• [Dataset excerpts]:
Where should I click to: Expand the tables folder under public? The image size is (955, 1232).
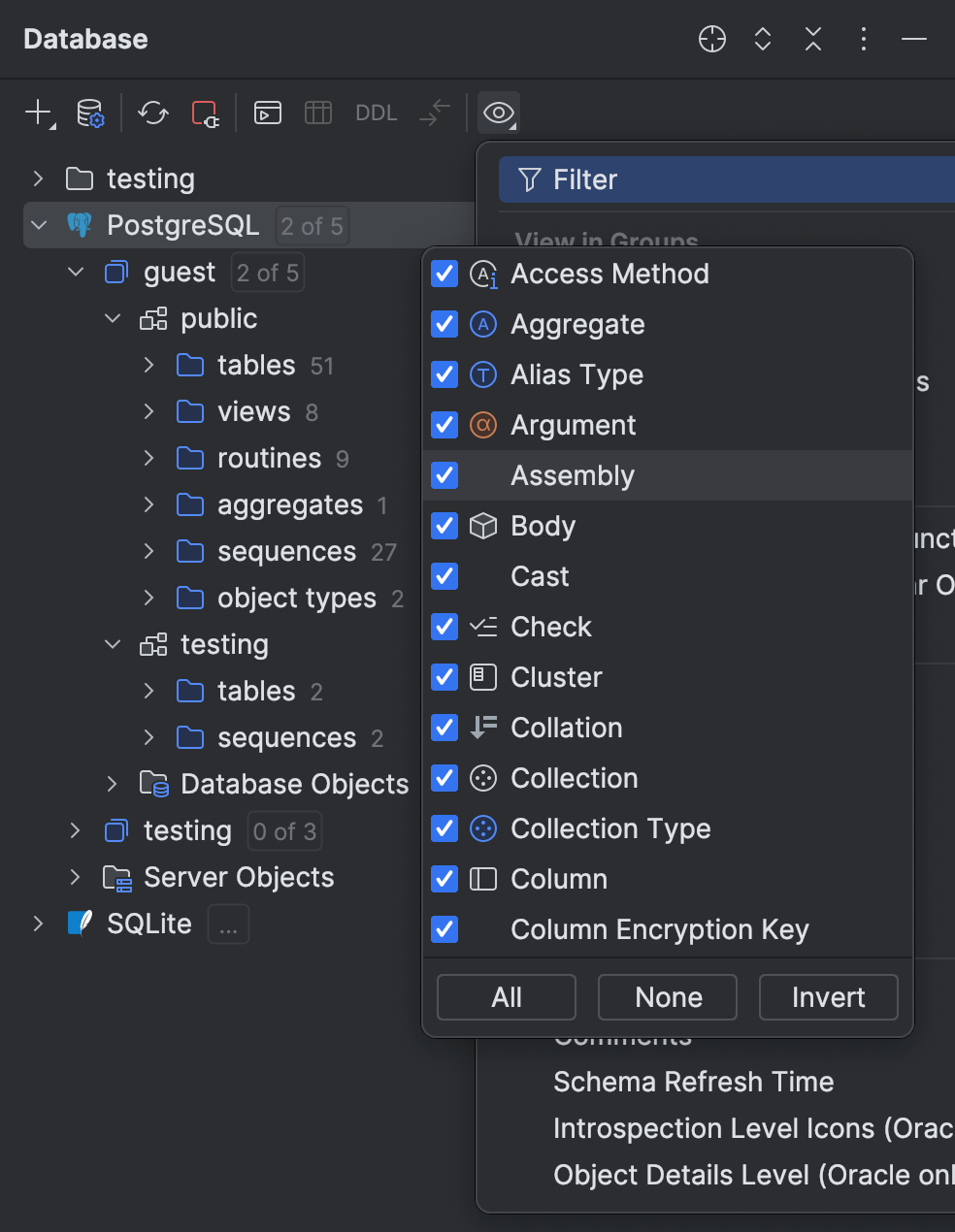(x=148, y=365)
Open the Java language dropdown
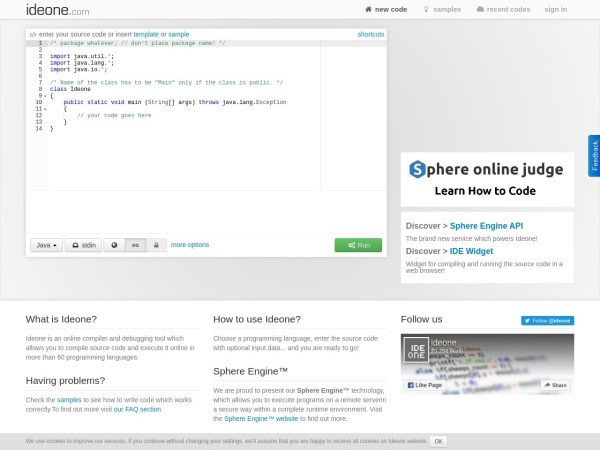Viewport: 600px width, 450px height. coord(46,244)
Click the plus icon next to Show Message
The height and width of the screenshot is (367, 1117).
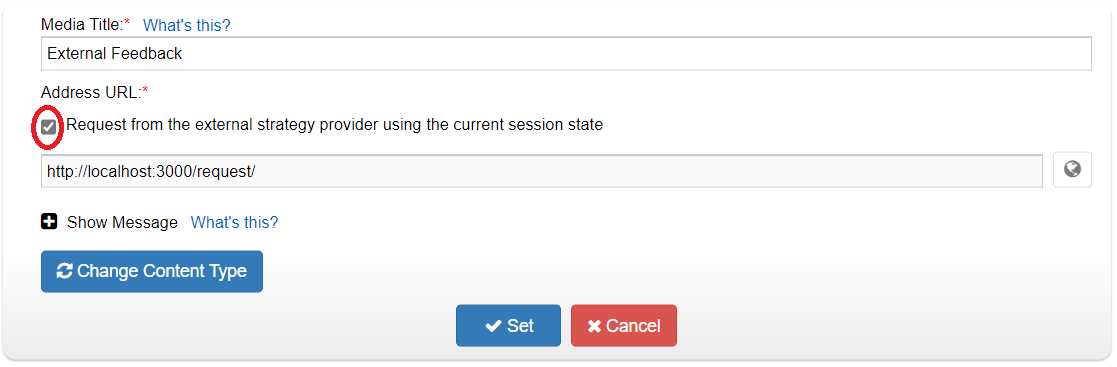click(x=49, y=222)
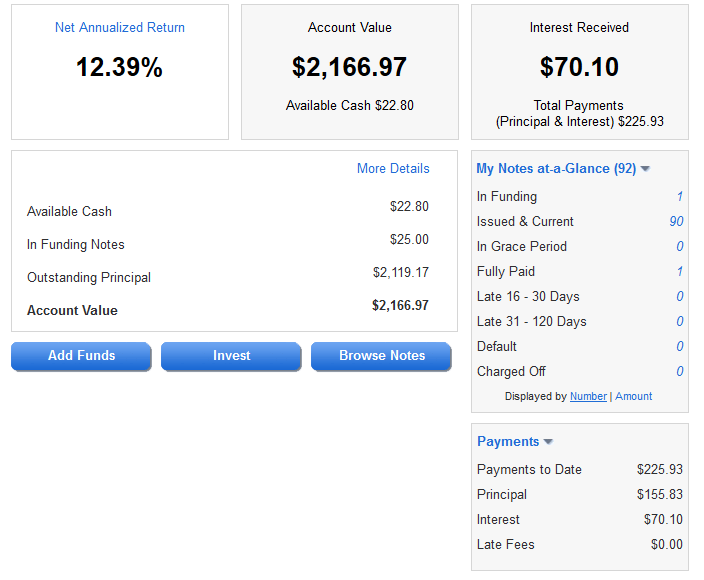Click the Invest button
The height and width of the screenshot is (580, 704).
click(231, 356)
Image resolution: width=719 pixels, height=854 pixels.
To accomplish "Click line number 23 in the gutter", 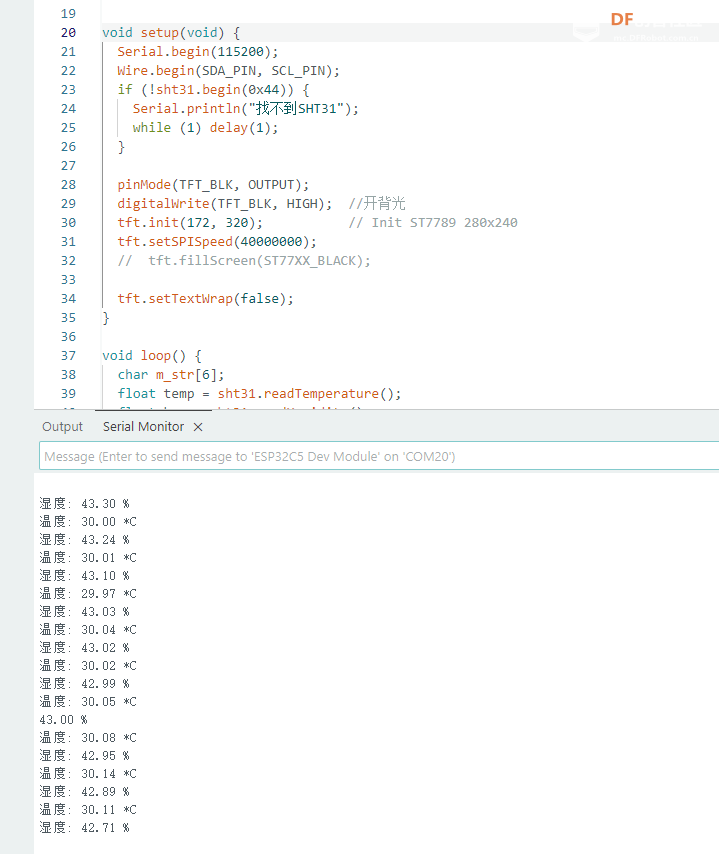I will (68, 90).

• [What the exercise asks]: Exactly the lines from the start of the entries above through the line with "Click the plus icon next to Show Message" should be reproduced, and nothing else; drop the pictures.

• [Expected answer]:
Where should I click to: Expand the tables folder under public? The image size is (955, 1232).
(x=148, y=365)
Open the Java language dropdown
Viewport: 600px width, 450px height. coord(46,244)
Click the plus icon next to Show Message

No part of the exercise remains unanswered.